Texte: Stéphanie Senet Journaliste
Reportage photos réalisé en Birmanie.
Le bouddhisme est, selon les points de vue traditionnels, une philosophie, une spiritualité ou une religion apparue en Inde au Ve siècle av. J.-C. Elle compterait aujourd'hui entre 230 et 500 millions d'adeptes. Le bouddhisme présente un ensemble ramifié de pratiques méditatives, de pratiques éthiques, de théories psychologiques, philosophiques et cosmogoniques, abordées dans la perspective de la libération de l'insatisfaction, du plein épanouissement du potentiel humain, et ce, en relation personnelle avec une intangible et ultime réalité spirituelle.
"Bouddha" est un titre honorifique attribué à tous les êtres qui, par leurs propres efforts, ont atteint l'Eveil, la "bodhi".
Employé de manière absolue, "le Bouddha" désigne un homme en particulier, Siddharta Gautama, dont l'enseignement a donné naissance à ce que l'Occident appelle "bouddhisme" et qu'on connaît en Orient sous le nom de Bouddha-Dharma, "l'enseignement du Bouddha".
Bouddha aurait vécu à la charnière des Ve et VIe siècles avant Jésus-Christ. Sa vie s'articule autour de quatre épisodes essentiels : la naissance, l'Éveil et la première prédication, enfin la mort.

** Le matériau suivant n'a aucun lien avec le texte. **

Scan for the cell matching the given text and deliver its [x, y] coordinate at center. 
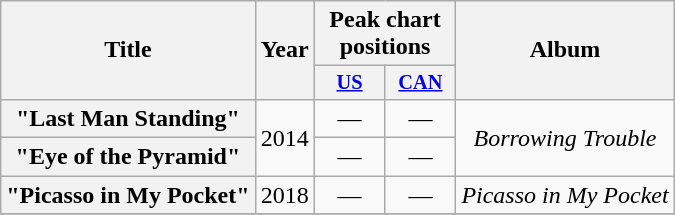
"Picasso in My Pocket" [128, 195]
2014 [284, 137]
2018 [284, 195]
"Eye of the Pyramid" [128, 157]
Year [284, 50]
"Last Man Standing" [128, 118]
Picasso in My Pocket [565, 195]
Borrowing Trouble [565, 137]
Album [565, 50]
Peak chart positions [385, 34]
US [350, 83]
Title [128, 50]
CAN [420, 83]
Pinpoint the cell where the given text exists, returning its [X, Y] midpoint coordinate. 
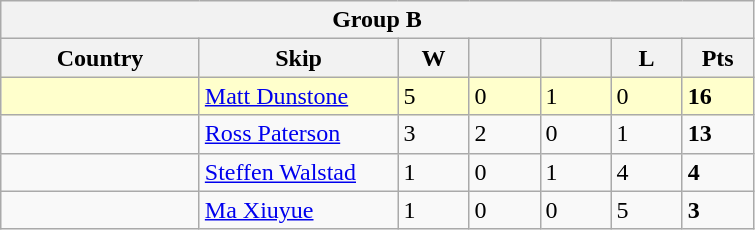
16 [718, 96]
Pts [718, 58]
Ma Xiuyue [298, 210]
Matt Dunstone [298, 96]
Country [100, 58]
Skip [298, 58]
L [646, 58]
Steffen Walstad [298, 172]
Group B [377, 20]
2 [504, 134]
13 [718, 134]
W [434, 58]
Ross Paterson [298, 134]
Determine the [x, y] coordinate at the center of the cell enclosing the given text.  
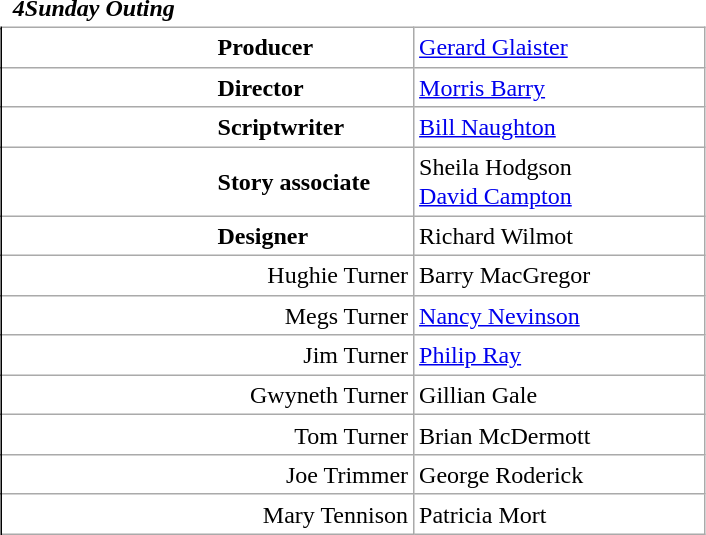
Nancy Nevinson [560, 315]
Megs Turner [208, 315]
Designer [208, 236]
Gerard Glaister [560, 47]
Philip Ray [560, 355]
George Roderick [560, 475]
Patricia Mort [560, 514]
Richard Wilmot [560, 236]
Morris Barry [560, 87]
Barry MacGregor [560, 275]
Joe Trimmer [208, 475]
Sheila HodgsonDavid Campton [560, 182]
Brian McDermott [560, 435]
Hughie Turner [208, 275]
Gillian Gale [560, 395]
Jim Turner [208, 355]
Director [208, 87]
Gwyneth Turner [208, 395]
Producer [208, 47]
Story associate [208, 182]
Tom Turner [208, 435]
Mary Tennison [208, 514]
Scriptwriter [208, 127]
Bill Naughton [560, 127]
Locate the cell with the specified text and output its (x, y) center coordinate. 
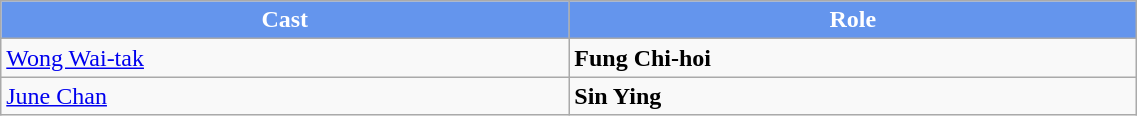
Cast (285, 20)
Sin Ying (853, 96)
June Chan (285, 96)
Role (853, 20)
Fung Chi-hoi (853, 58)
Wong Wai-tak (285, 58)
Provide the (X, Y) coordinate of the cell's center where the given text is located.  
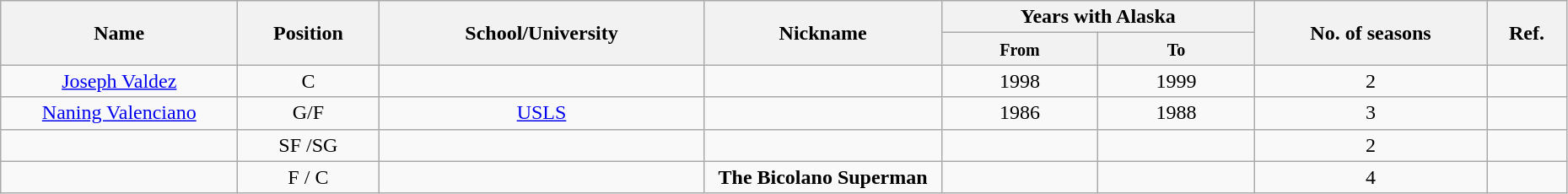
1998 (1020, 81)
SF /SG (309, 145)
USLS (542, 113)
Position (309, 33)
School/University (542, 33)
The Bicolano Superman (823, 177)
From (1020, 49)
3 (1370, 113)
1986 (1020, 113)
Nickname (823, 33)
Naning Valenciano (120, 113)
Name (120, 33)
Years with Alaska (1098, 17)
Ref. (1527, 33)
Joseph Valdez (120, 81)
C (309, 81)
1988 (1177, 113)
F / C (309, 177)
1999 (1177, 81)
G/F (309, 113)
To (1177, 49)
No. of seasons (1370, 33)
4 (1370, 177)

Reportage réalisé au Népal.
La présence du bouddhisme au Népal date du 4/5e siècle de notre ère. Le Bouddha Shakyamuni serait né à Lumbini, près de la frontière indienne. Le syncrétisme avec la religion hindou est partout bien réel. Les divinités sont mixtes : Vishnou devient pour les bouddhistes une réincarnation du Bouddha, et Lokeshwara le Bouddha de la compassion est associé à Shiva par les hindouistes. Les dévôts de l'une ou l'autre religion fréquentent les mêmes lieux sacrés, leurs rituels sont semblables.
Au Népal, terre natale du Bouddha, le bouddhisme n’a jamais cessé d’être pratiqué, à la différence de l’Inde où il fut anéanti au XIIIe siècle. La survie du bouddhisme dans la vallée de Kathmandou s’explique par ses facultés de constante adaptation, en particulier au système social de l’hindouisme.